Star Trek: Picard Season 3 spoiler-free review
The hype is justified! In its third and final season, Star Trek: Picard is the series you’ve always wished it to be.
Season 3, although connected to the show’s previous two seasons, has been designed to stand on its own as a ten-hour TNG movie. This makes it instantly more accessible to the mainstream audience, from the opening moments of the first episode through the initial six installments I have been lucky enough to see.
The characters in this season are treated with love and reverence by showrunner Terry Matalas, who has created a story that thrills, surprises, and takes the franchise in a bold new direction. Although plot points are shrouded in secrecy, the overarching story links back to the Berman era, which is deeply intriguing for long-term fans.
It’s worth noting how strong a performance Sir Patrick Stewart delivers this time around. He feels closer to the Jean-Luc Picard we are familiar with, just slightly wiser and seasoned. Stewart has added more emotional layers to the character. Simply through his facial expressions, he very touchingly shows deep regret and sadness.
Production-wise, Dave Blass and his talented production team continue with their excellent work from Season 2, presenting a version of Starfleet that feels real and functional. As a series, Picard looks cinematic, with great-looking sets. The effects shots throughout the season are first-rate and an improvement over the washed-out, slightly out-of focus shots in other modern Star Trek series.
Another highlight of this season is the score, by Stephen Barton. It feels more like accompanying music to a cinematic adventure rather than a TV series.
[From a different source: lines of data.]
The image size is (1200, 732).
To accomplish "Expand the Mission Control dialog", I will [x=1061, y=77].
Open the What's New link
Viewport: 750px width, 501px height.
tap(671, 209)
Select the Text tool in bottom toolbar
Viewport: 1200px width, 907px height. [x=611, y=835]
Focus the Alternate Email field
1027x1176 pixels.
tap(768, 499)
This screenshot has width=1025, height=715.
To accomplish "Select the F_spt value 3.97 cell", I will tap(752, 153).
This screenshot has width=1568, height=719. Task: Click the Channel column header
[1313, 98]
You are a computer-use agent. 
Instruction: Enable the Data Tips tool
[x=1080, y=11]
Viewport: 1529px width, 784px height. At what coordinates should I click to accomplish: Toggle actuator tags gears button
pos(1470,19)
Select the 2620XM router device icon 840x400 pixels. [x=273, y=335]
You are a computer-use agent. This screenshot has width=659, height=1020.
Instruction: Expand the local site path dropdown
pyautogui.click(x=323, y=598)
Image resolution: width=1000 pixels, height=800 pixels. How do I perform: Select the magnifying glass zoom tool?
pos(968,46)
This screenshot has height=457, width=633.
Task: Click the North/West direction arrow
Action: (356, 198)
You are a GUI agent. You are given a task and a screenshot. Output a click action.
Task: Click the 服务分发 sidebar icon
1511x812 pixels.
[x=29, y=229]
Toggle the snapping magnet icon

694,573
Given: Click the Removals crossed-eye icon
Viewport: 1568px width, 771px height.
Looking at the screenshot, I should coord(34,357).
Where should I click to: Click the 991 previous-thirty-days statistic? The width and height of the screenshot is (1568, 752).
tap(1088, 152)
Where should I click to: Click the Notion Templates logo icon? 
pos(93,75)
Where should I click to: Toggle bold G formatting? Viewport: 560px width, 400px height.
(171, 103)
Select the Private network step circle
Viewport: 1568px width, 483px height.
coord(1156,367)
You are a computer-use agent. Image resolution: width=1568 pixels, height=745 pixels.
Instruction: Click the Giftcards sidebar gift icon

The score admirably plays tribute to Jerry Goldsmith and James Horner as well as every other Trek composer who has come before, and Barton’s original music cues are just as impressive.
The biggest credit for this season must go to Terry Matalas. The third season is clearly influenced by the fact he knows the Star Trek universe inside out and holds deep reverence for the TOS movies, as he has mentioned countless times. The episodes are littered with ties back to all eras of the Star Trek franchise. One particular scene in episode six had me pausing the television and pointing at it in awe, mouth agape.
There’s also a moment towards the end of episode four where I realised that this series has knocked the ball out of the park in regards to creating one of the greatest Star Trek experiences of all time. I feel this series will be talked about for years to come and has the potential to be a launching pad for a whole new generation of stories.
There are also several legacy characters that appear, particularly one who has a meaningful impact on the entire story. The fact that Matalas chose to include this character was bold and pays off beautifully.
Star Trek: Picard Season 3 is an unmitigated success, with a beautifully created story as well as fantastic performances from cast members new and old. This show is definitely something special, and I can hardly wait to see what happens next.
Jamie Flint has been a Star Trek fan since he was four years old and caught the end of Star Trek II: The Wrath of Khan on television. He quickly devoured the other movies and TV episodes and can fondly remember being the youngest person in the cinema watching Generations.
Thirty years later, you’ll find him watching all the series — both new and old — with his little family. Oh, and he is a big defender of Star Trek V: The Final Frontier!